Le RFQ appuie plusieurs mesures proposées dans ce projet de loi, notamment la création d’une infraction liée au contrôle coercitif dans les relations intimes, la reconnaissance du féminicide comme forme aggravée d’homicide, le renforcement des dispositions entourant la distribution non consensuelle d’images intimes — incluant les contenus générés par intelligence artificielle — ainsi que l’alourdissement des sanctions pour les infractions sexuelles commises à l’égard des mineurs. Ces mesures constituent des avancées importantes pour mieux protéger les femmes et les enfants.
Toutefois, le mémoire souligne une lacune majeure : l’absence de mesures visant à encadrer ou à restreindre plus largement la pornographie. Dans un contexte marqué par une augmentation rapide de la production et de la diffusion de contenus sexuels, notamment par l’entremise de technologies d’intelligence artificielle, le cadre juridique actuel apparaît insuffisant pour répondre aux enjeux émergents.
Le RFQ met en lumière la facilité avec laquelle des contenus pornographiques hypertruqués peuvent être produits et diffusés, souvent sans consentement, et les impacts préoccupants de ces pratiques, particulièrement chez les jeunes.
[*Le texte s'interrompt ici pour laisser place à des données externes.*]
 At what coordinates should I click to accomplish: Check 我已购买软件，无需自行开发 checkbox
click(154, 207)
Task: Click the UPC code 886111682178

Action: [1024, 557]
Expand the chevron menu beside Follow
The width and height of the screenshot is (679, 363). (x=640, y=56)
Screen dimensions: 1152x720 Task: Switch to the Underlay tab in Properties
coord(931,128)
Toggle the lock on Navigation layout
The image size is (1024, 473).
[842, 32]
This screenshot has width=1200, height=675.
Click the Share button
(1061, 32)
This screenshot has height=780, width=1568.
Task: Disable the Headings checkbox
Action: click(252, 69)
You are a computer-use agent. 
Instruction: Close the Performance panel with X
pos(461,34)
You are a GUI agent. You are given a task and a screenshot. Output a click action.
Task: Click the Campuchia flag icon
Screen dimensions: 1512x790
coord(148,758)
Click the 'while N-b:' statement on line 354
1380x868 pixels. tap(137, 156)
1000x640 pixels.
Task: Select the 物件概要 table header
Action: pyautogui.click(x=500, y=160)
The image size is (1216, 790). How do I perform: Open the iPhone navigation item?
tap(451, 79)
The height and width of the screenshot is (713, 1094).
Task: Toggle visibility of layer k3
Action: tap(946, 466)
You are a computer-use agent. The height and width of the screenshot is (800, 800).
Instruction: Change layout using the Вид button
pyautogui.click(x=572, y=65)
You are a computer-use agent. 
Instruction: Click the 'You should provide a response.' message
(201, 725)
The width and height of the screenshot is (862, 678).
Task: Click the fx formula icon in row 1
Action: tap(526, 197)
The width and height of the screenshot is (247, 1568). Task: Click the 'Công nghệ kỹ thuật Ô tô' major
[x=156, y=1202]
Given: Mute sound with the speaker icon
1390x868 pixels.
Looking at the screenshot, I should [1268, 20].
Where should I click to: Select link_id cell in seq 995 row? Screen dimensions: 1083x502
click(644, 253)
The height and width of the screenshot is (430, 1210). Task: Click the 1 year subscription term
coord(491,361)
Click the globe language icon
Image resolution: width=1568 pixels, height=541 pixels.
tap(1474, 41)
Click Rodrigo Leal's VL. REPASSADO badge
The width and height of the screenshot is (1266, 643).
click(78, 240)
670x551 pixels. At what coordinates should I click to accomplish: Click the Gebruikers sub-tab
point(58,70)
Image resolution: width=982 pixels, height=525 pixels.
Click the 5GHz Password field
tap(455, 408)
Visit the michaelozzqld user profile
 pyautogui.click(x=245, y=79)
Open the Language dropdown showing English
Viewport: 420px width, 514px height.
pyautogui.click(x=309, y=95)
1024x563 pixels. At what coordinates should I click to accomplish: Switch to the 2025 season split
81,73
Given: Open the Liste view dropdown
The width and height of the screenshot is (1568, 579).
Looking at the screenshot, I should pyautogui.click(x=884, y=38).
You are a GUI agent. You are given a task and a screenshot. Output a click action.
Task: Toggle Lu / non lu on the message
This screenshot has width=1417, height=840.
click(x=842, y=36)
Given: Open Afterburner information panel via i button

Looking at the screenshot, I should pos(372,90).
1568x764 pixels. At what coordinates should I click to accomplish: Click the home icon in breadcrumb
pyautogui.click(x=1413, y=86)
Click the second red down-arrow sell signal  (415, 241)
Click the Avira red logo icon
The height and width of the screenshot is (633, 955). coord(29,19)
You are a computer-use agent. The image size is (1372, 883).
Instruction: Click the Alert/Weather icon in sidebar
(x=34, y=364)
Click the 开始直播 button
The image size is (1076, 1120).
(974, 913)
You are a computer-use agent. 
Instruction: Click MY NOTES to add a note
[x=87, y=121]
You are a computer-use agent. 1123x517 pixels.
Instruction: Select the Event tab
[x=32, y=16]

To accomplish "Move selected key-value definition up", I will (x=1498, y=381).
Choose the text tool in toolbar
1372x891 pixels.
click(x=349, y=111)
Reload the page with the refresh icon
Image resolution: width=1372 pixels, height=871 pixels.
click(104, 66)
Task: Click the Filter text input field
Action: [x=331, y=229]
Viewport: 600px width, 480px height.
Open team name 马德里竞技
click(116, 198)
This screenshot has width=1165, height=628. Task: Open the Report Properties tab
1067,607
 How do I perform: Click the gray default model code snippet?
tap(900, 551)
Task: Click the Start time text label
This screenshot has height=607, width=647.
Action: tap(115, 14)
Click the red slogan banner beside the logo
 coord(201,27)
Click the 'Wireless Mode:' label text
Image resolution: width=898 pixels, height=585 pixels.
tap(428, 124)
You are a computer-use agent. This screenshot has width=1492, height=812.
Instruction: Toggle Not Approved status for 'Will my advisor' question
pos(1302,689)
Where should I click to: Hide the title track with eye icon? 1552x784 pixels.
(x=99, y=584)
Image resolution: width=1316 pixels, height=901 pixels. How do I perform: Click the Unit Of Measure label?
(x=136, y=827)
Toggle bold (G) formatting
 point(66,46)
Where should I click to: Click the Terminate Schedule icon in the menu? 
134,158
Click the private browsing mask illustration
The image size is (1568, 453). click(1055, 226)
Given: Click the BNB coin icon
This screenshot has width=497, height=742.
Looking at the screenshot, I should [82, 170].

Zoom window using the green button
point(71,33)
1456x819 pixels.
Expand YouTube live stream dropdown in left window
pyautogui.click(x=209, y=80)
Le mémoire insiste sur le fait que ces phénomènes contribuent à une banalisation de la violence sexuelle et à une augmentation des formes de cybercriminalité.
En conséquence, le RFQ formule une recommandation principale : que le gouvernement canadien mette en œuvre les recommandations émises en 2024 par la Rapporteuse spéciale des Nations Unies sur la violence contre les femmes et les filles, notamment en matière de régulation et de criminalisation de la pornographie.
Le RFQ estime que, bien que le projet de loi C-16 représente une avancée, une réponse législative plus ambitieuse est nécessaire pour faire face aux transformations rapides du monde numérique et assurer une protection réelle des femmes et des enfants.